Tuesday, September 22, 2009

Student Loan Repayment Plan

What's income-based repayment?

It's the newest of six repayment options for federal student loans. It differs from most options in that the other loan payment plans are designed to repay the balance over a set period of time, such as 10 years. Income-based repayment doesn't base payments on a set payoff date. Instead, the payments are based on the borrower's discretionary income. That's calculated by determining how much the borrower's income exceeds federal poverty guidelines for his or her family size and location. The less you earn, the less you pay.

If you pay less each month, doesn't that mean you'll pay for more years and end up paying more interest, too?

Yes. Interest accrues on student loan balances each month and if you're paying less than the interest that's accruing, the balance of your loan could actually rise. For that reason, anyone who could afford to pay more would be advised to, Irons said. But if the loan payments are making it impossible to pay other bills, this gives you the flexibility to help your cash flow without hurting your credit.

Does that mean I'll be paying on my student loans forever?

No. This plan says that any borrower who has faithfully made payments for 25 years can have his or her remaining loan balance forgiven or wiped away at the end of that time.

In addition, if you work for government or a nonprofit and repay your debts under the direct loan program for 10 years, you could have your loan balance wiped out faster under another federal program called Public Service Debt Forgiveness.

How much would I have to pay each month?

That depends on your income, your debt and the number of people in your household. However, the Education Department says if you are single and earning $20,000 annually, the most you'd have to pay against student loans is $47 a month. If you earned $25,000, the required payment would be $109. If you earned $35,000, the required payment would be capped at $234.

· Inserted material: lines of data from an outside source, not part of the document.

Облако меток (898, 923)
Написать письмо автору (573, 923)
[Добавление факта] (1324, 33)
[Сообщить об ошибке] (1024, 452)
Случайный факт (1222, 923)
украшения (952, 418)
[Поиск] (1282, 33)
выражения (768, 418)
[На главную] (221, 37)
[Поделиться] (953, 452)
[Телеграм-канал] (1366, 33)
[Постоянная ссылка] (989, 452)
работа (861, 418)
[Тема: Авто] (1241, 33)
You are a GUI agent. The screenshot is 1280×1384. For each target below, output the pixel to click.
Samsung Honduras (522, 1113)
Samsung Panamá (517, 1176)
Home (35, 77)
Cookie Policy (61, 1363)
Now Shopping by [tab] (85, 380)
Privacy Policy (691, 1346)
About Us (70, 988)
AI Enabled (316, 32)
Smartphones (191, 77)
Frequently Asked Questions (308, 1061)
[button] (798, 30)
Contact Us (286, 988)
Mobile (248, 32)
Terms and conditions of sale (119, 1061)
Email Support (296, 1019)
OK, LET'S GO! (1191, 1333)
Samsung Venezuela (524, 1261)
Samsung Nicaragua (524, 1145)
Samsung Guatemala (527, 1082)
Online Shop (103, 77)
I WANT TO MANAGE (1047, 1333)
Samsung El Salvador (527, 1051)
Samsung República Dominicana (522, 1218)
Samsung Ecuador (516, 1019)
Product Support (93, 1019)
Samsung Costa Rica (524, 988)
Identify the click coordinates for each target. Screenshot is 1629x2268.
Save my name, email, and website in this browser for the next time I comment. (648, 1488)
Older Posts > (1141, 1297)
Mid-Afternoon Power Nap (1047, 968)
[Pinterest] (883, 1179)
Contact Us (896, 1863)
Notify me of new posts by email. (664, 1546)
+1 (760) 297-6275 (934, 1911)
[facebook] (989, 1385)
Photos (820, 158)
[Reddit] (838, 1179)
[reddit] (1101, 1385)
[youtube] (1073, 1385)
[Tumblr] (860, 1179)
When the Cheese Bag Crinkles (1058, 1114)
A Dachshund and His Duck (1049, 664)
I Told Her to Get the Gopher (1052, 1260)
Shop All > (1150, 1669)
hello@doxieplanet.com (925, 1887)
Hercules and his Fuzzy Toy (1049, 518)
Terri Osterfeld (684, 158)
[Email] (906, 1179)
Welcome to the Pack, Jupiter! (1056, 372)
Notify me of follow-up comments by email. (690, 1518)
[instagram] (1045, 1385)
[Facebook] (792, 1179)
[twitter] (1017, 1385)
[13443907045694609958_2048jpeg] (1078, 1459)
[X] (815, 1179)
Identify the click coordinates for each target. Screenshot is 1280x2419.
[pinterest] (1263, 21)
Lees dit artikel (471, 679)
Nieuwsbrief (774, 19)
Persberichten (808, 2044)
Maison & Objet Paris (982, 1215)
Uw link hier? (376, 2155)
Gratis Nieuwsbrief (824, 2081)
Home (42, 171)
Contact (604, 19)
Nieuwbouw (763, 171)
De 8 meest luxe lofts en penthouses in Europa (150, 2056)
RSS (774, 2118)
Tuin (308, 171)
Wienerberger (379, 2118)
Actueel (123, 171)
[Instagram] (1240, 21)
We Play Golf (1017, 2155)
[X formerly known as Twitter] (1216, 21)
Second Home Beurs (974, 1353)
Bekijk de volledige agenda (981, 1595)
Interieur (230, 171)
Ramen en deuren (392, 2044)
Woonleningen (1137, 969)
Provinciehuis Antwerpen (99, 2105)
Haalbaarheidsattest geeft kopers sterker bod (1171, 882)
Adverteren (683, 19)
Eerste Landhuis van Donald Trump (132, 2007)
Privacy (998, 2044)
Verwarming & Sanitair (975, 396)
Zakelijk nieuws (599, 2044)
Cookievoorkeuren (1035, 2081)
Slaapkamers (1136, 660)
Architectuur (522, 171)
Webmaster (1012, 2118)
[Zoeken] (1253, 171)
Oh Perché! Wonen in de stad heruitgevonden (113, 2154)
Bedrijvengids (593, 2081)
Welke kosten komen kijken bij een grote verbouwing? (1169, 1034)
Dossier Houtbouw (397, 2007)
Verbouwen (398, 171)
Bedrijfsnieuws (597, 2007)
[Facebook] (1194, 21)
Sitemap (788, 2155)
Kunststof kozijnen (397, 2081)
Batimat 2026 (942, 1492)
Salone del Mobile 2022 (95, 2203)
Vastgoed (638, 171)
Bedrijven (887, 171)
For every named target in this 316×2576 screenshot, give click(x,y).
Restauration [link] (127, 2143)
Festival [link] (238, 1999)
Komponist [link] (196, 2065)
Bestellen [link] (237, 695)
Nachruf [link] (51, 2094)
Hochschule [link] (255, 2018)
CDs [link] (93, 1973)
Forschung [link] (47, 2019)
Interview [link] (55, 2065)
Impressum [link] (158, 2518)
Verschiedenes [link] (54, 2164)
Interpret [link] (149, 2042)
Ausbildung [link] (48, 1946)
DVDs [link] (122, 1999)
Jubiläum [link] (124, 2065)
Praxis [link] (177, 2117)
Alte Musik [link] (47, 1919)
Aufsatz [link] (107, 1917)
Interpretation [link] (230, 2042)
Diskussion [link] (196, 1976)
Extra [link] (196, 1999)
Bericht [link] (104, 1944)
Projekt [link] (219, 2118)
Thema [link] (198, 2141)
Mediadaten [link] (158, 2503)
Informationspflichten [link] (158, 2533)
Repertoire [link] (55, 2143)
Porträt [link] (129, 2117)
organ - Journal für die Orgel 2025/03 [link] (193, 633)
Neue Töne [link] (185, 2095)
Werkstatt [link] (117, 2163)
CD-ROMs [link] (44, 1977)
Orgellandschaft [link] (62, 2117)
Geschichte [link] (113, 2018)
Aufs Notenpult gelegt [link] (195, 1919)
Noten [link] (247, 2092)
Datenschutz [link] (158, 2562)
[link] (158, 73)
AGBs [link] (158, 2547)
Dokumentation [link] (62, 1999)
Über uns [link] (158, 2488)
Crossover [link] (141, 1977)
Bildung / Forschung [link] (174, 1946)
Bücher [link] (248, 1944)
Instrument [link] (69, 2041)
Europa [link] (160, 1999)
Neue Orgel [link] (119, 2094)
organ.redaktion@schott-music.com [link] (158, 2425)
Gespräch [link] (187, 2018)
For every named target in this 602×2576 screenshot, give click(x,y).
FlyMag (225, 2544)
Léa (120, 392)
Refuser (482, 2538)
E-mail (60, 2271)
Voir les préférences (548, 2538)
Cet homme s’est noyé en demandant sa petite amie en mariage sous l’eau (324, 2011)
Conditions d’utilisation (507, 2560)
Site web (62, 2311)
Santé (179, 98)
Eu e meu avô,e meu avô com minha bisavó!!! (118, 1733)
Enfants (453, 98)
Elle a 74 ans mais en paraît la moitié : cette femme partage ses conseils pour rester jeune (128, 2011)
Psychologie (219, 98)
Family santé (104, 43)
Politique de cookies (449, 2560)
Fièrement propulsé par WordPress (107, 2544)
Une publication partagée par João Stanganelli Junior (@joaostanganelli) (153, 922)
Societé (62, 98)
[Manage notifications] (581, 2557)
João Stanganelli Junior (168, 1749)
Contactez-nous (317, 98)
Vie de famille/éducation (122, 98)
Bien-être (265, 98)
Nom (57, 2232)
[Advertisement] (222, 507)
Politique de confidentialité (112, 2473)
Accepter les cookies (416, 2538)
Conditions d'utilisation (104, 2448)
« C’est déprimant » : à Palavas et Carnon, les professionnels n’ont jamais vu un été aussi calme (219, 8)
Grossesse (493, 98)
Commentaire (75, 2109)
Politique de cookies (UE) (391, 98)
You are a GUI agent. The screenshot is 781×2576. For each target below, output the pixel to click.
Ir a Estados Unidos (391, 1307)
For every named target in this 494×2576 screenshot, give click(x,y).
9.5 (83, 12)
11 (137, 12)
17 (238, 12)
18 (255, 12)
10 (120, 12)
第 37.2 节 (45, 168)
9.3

Comparatively, if you had $50,000 in student debt at a 6.8% interest rate, you'd have to pay $575.40 a month under the standard repayment plan, no matter how much you earned.

Am I going to be locked out of the program if I earn more?

No. The formula determining whether you qualify looks at your loan payments versus your discretionary income. You could have a substantial income and still qualify if you also have a lot of debt. Borrower's payments are adjusted once annually to reflect changes in income and family size.

Can I do this with all my loans?

The program is only available for federal student loans under the Stafford, Grad Plus and federal consolidation loan programs. It does not apply to parent's loans for students (called Plus Loans), and only applies to Perkins Loans if they're consolidated into the Federal Family Education Loan or Direct Loan programs. It also does not apply to private loans, state loans and loans that are not backed by the federal government.

How do I figure out if I qualify and how much my payments might be?

The Project on Student Debt has set up a website dedicated to answering questions about income-based repayment at www.ibrinfo.org. The site has a calculator that estimates whether you'll qualify for the program and roughly what your payment amount will be.

The Education Department also offers a Web-based calculator on its site that explains all the repayment options for student borrowers. That site is at www.studentaid.ed.gov. (Scroll down and look for "repaying your loans" on the left side of the page. After you click on that, you'll see "repayment plans and calculators." Click again and it will link to repayment calculators for the various options, including standard and extended repayment.)

How do I apply?

Gather your loan information, showing balances, type of loans and lenders. Then contact your lenders. If your lender will not offer income-based repayment, call the Education Department at 1-800-4-FED-AID and look into consolidating your qualifying loans into the Direct Loan program, which is administered by the federal government.